TintaSiyasi.id -- Di balik setiap bencana yang menimpa sebuah negeri, selalu ada pesan Ilahi yang mengetuk pintu kesadaran. Al-Ghazali pernah menegaskan bahwa musibah adalah seruan lembut dari Allah agar manusia kembali kepada-Nya, memperbaiki diri, dan menata ulang sistem hidup yang menyimpang dari jalan yang lurus. Bukan semata fenomena alam, bencana adalah peringatan dan pendidikan bagi manusia.
Kepemimpinan: Amanah Berat yang Menentukan Nasib Umat
Dalam Islam, kepemimpinan bukan sekadar jabatan, tetapi amanah besar yang akan dipertanggungjawabkan di hadapan Allah. Rasulullah ﷺ bersabda:
"Setiap kalian adalah pemimpin, dan setiap pemimpin akan dimintai pertanggungjawaban atas yang dipimpinnya."
(HR. Bukhari)
Karena itu, pemimpin wajib melindungi rakyat, mengurus mereka, dan memastikan harta kekayaan alam dikelola demi kesejahteraan publik. Ketika rakyat menderita akibat banjir, longsor, dan rusaknya ekosistem, itu bukan semata kesalahan alam—tetapi buah dari kelalaian dan salah kelola para pemangku kekuasaan.
Bencana Sumatra: Cermin Buruknya Pengelolaan Sumber Daya Alam
Banjir yang melanda berbagai wilayah Sumatra bukan kejadian yang berdiri sendiri. Ia adalah akumulasi dari kerusakan hutan, pembiaran tambang ilegal dan legal yang eksploitatif, serta pengalihan kepemilikan lahan kepada korporasi besar yang berorientasi profit. Inilah buah pahit dari penerapan sistem kapitalisme yang menjadikan:
alam sebagai komoditas,
manusia sebagai objek pasar,
kekuasaan sebagai alat melindungi oligarki,
dan lingkungan sebagai korban keserakahan.
Padahal, dalam pandangan Islam, Sumber Daya Alam adalah milik rakyat, bukan korporasi. Negara hanyalah pengelola amanah, bukan makelar yang menyerahkannya kepada swasta untuk meraup keuntungan.

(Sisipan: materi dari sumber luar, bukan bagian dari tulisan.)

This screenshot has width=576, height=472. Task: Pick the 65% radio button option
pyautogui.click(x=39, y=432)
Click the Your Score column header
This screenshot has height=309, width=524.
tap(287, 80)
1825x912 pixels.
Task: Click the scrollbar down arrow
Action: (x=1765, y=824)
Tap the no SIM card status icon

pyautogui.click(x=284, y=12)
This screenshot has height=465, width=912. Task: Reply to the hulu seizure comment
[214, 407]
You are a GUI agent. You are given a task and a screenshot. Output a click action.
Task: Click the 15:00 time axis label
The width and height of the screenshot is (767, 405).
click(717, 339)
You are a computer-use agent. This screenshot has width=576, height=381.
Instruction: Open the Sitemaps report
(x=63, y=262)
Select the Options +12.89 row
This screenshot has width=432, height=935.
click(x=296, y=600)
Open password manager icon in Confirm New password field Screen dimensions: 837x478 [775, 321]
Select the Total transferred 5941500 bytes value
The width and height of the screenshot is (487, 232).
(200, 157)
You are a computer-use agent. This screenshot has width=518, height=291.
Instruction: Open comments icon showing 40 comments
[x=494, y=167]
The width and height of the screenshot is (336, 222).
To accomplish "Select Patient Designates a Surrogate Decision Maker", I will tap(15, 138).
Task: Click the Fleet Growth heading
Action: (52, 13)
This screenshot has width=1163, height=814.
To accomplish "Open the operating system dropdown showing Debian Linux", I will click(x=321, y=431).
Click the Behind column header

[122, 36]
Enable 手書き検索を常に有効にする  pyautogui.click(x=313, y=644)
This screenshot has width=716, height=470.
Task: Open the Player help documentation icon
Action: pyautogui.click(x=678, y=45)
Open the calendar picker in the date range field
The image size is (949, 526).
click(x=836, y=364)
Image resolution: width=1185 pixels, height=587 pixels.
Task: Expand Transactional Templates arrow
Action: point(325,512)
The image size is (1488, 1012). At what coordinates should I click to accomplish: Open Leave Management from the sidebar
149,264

Sayangnya, praktik kebijakan ekologis hari ini menunjukkan ketidakmampuan negara mengendalikan eksploitasi. Hutan ditebang tanpa kendali, gambut dikeringkan, dan tambang dibuka tanpa kajian matang. Tidak heran bencana datang silih berganti.
Gagalnya Kebijakan Ekologis Modern
Para pakar lingkungan dan akademisi sejak lama memperingatkan bahwa:
Kebijakan berbasis kapitalisme tidak pernah menjadikan lingkungan sebagai prioritas,
Regulasi sering tunduk pada kepentingan investor,
Penegakan hukum lemah,
Rehabilitasi lahan hanyalah formalitas.
Bencana Sumatra hanyalah puncak dari gunung es kegagalan kebijakan ekologis nasional. Dalam jangka panjang, kerusakan ini bukan hanya menciptakan banjir tahunan, tetapi juga mengancam:
ketahanan pangan,
kualitas air,
kesehatan publik,
dan keberlanjutan generasi mendatang.
Pandangan Islam: Alam adalah Ayat Tuhan
Dalam Islam, alam bukan objek eksploitasi, melainkan:
amanah,
rahmat,
dan manifestasi tanda-tanda kebesaran Allah.
Al-Qur’an mengingatkan:
> “Telah tampak kerusakan di darat dan di laut akibat ulah tangan manusia; Allah menghendaki agar mereka merasakan sebagian dari akibat perbuatannya, agar mereka kembali (ke jalan yang benar).”
(QS. Ar-Rum: 41)
Ayat ini sangat relevan dengan kondisi ekologis Indonesia hari ini. Kerusakan yang kita saksikan bukan semata takdir, tetapi konsekuensi dari sistem hidup yang jauh dari nilai-nilai Ilahi.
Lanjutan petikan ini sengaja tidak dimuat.